++++ DATA RECORDS ++++

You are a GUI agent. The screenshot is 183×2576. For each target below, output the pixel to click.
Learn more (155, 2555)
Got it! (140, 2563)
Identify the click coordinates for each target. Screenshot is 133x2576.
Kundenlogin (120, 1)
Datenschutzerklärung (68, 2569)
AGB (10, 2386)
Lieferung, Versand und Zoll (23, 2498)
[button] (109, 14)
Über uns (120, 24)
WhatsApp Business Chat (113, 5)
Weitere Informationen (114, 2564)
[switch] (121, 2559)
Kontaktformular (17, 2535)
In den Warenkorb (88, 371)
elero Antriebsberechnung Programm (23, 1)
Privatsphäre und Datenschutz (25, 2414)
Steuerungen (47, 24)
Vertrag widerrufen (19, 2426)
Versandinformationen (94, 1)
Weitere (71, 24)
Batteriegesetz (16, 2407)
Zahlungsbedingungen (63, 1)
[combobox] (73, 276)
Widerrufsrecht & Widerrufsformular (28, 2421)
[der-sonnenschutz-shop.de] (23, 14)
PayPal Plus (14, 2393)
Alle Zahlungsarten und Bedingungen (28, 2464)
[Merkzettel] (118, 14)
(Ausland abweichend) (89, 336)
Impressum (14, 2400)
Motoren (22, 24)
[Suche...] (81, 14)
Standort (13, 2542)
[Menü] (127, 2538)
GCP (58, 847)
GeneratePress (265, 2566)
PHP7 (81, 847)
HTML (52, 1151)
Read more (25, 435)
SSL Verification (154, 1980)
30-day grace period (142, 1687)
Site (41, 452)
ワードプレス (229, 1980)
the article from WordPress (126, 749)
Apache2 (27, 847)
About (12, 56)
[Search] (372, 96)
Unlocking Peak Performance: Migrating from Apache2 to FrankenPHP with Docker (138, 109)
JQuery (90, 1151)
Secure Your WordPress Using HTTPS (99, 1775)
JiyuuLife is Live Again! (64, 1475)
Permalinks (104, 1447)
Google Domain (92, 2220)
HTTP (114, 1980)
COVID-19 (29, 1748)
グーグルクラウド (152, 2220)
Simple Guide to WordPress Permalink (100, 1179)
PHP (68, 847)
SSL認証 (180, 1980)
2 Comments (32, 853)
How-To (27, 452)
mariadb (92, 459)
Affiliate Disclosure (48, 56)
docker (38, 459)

++++

#### WHAT YOU WILL DO
All lines in the listing above between the line with "elero Antriebsberechnung Programm (23, 1)" and the line with "COVID-19 (29, 1748)", inclusive, should be set down exactly, and no line outside that range.

#### COMPLETED EXERCISE
elero Antriebsberechnung Programm (23, 1)
Privatsphäre und Datenschutz (25, 2414)
Steuerungen (47, 24)
Vertrag widerrufen (19, 2426)
Versandinformationen (94, 1)
Weitere (71, 24)
Batteriegesetz (16, 2407)
Zahlungsbedingungen (63, 1)
[combobox] (73, 276)
Widerrufsrecht & Widerrufsformular (28, 2421)
[der-sonnenschutz-shop.de] (23, 14)
PayPal Plus (14, 2393)
Alle Zahlungsarten und Bedingungen (28, 2464)
[Merkzettel] (118, 14)
(Ausland abweichend) (89, 336)
Impressum (14, 2400)
Motoren (22, 24)
[Suche...] (81, 14)
Standort (13, 2542)
[Menü] (127, 2538)
GCP (58, 847)
GeneratePress (265, 2566)
PHP7 (81, 847)
HTML (52, 1151)
Read more (25, 435)
SSL Verification (154, 1980)
30-day grace period (142, 1687)
Site (41, 452)
ワードプレス (229, 1980)
the article from WordPress (126, 749)
Apache2 (27, 847)
About (12, 56)
[Search] (372, 96)
Unlocking Peak Performance: Migrating from Apache2 to FrankenPHP with Docker (138, 109)
JQuery (90, 1151)
Secure Your WordPress Using HTTPS (99, 1775)
JiyuuLife is Live Again! (64, 1475)
Permalinks (104, 1447)
Google Domain (92, 2220)
HTTP (114, 1980)
COVID-19 (29, 1748)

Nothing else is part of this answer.